Raw data: Begin

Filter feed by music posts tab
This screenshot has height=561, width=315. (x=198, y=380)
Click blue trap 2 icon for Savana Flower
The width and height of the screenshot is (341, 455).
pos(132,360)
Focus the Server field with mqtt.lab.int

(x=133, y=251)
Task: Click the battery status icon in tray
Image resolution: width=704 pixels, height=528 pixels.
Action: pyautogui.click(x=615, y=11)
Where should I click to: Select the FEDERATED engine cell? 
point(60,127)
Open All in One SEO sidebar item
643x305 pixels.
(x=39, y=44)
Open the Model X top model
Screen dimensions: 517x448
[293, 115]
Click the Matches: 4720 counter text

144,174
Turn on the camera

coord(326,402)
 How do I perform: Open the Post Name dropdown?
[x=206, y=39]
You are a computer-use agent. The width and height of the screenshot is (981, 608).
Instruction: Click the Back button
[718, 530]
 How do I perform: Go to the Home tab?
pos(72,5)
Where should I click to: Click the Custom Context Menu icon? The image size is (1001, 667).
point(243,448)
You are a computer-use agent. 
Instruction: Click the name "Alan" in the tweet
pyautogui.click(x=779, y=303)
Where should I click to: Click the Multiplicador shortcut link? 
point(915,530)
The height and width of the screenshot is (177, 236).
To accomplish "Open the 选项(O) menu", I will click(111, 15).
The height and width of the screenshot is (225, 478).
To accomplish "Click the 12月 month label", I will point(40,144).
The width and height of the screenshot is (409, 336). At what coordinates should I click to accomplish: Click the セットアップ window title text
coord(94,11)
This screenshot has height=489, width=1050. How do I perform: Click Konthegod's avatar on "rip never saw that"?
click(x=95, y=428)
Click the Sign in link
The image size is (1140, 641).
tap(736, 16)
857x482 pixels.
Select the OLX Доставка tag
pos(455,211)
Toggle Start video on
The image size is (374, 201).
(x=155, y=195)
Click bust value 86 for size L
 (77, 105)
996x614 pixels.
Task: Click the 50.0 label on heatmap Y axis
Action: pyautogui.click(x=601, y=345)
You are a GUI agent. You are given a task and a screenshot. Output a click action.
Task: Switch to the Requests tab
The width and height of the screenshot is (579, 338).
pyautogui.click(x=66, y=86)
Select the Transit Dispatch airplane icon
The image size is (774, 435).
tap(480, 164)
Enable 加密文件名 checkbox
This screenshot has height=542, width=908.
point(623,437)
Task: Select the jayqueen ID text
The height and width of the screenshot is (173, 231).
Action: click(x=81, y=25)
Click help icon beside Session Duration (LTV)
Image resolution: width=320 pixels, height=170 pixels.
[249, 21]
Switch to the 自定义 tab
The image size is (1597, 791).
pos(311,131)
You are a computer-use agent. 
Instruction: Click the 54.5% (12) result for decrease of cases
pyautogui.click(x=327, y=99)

Raw data: End

If a line falls between the first line of the entries and the line containing "Open the Model X top model", or is one of those two, restate it word for word; leave all other lines out.

Filter feed by music posts tab
This screenshot has height=561, width=315. (x=198, y=380)
Click blue trap 2 icon for Savana Flower
The width and height of the screenshot is (341, 455).
pos(132,360)
Focus the Server field with mqtt.lab.int

(x=133, y=251)
Task: Click the battery status icon in tray
Image resolution: width=704 pixels, height=528 pixels.
Action: pyautogui.click(x=615, y=11)
Where should I click to: Select the FEDERATED engine cell? 
point(60,127)
Open All in One SEO sidebar item
643x305 pixels.
(x=39, y=44)
Open the Model X top model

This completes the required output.